Adapting Literacy Environments for Children

Instructor: Clio Stearns

Clio has taught education courses at the college level and has a Ph.D. in curriculum and instruction.

As an early childhood educator, one of your tasks is to make literacy appealing and accessible to all learners. This lesson offers some concrete ideas for how to adapt literacy environments for children.

The Importance of the Literacy Environment

At the preschool where Juliette teaches, literacy is a priority. This doesn't mean that children are expected to learn to read and write fluently in preschool. In the early childhood setting, literacy means developing an appreciation of language and stories, as well as some basic skills and concepts that will help with emergent reading and writing. Juliette knows that it is sometimes important to make adaptations, or modifications, in the learning environment so that all children can begin to access and enjoy literacy on a level appropriate for their individual needs.

Diversity and the Literacy Environment

First of all, Juliette understands the significance of diversity, or inclusion of a variety of differences, when it comes to establishing a strong literacy environment for young children. This means ensuring access to books with characters and authors from a variety of cultures and ethnic groups.
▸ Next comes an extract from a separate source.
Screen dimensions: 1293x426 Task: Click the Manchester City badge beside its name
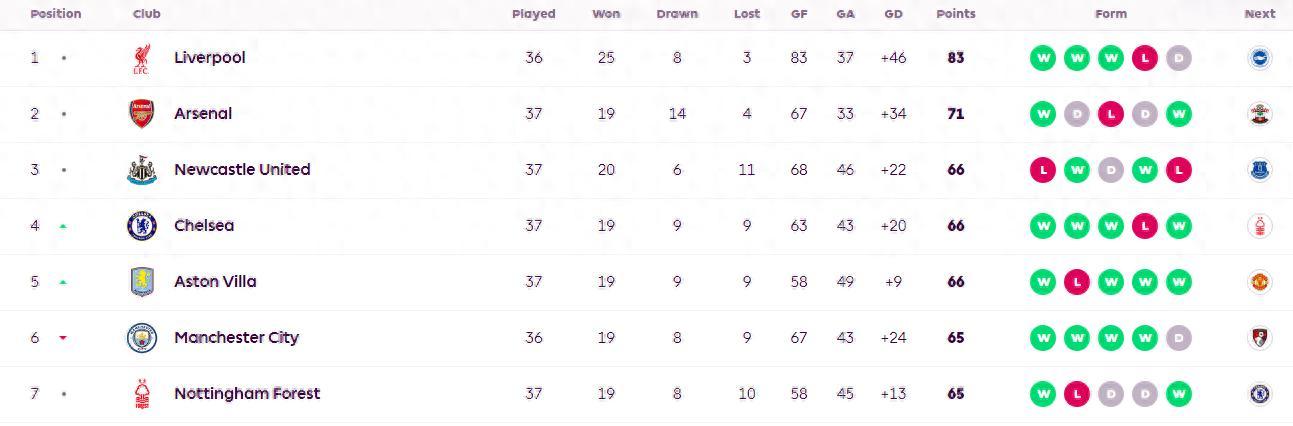point(141,338)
It also means understanding different families' approaches to language and literacy in the home, and incorporating elements of these approaches into the school environment.
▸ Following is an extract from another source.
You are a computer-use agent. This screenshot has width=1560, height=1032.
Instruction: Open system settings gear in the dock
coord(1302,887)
Juliette also attends to a diversity of learning styles, temperaments and strengths among her students, building visual, kinesthetic, and verbally oriented activities into every day's schedule.

Modifying and Adapting Texts

Sometimes, Juliette actually modifies and adapts texts themselves to make them more accessible to children. When she is reading aloud, she sometimes changes the gender of characters to avoid stereotypes or add broader appeal. And when she shows children texts, she tries to replace complex vocabulary with simpler alternatives, sometimes placing masking tape over a word and writing over it in marker. She also breaks down longer sentences into shorter component parts to help children understand.
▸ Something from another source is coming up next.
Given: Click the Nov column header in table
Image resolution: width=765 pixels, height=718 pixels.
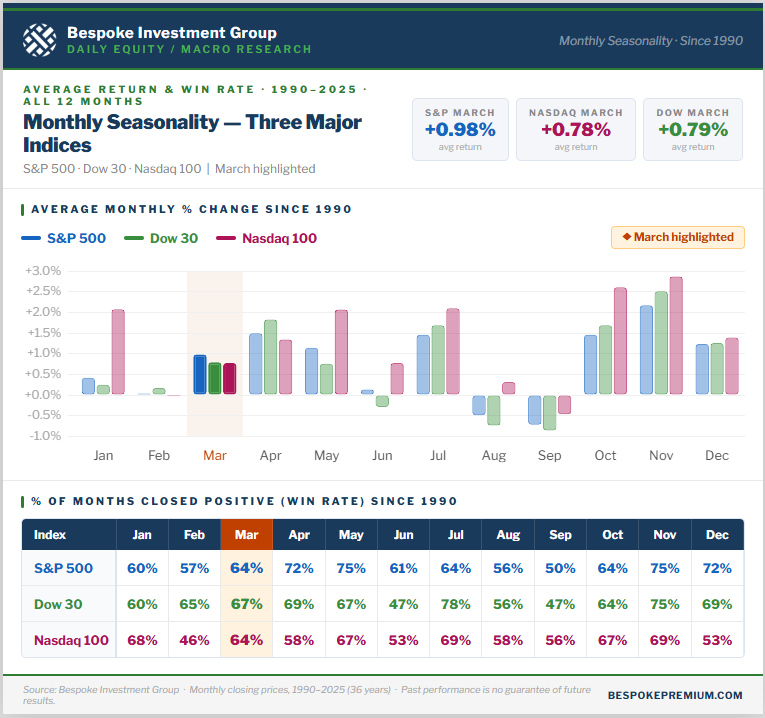Looking at the screenshot, I should pos(665,535).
Juliette tries to choose texts that will be of high interest to her students, and she lets children know that they are always welcome to ask as many questions as they want. If a child is interested in a book with no pictures, Juliette might adapt it by finding images that will support the child's comprehension.

Listening, Listening, Listening

For many young children, listening to stories again and again is the best way to familiarize them with language and literacy. Juliette reads to her young students multiple times a day, in whole and small group settings. She also has a listening center in her class. This is an area where children can choose picture books and listen to their audio companion using headphones while trying to read along with words or pictures in the book. Juliette encourages families to read to children as much as possible and lets them borrow audio books from the classroom to use in the car or at home.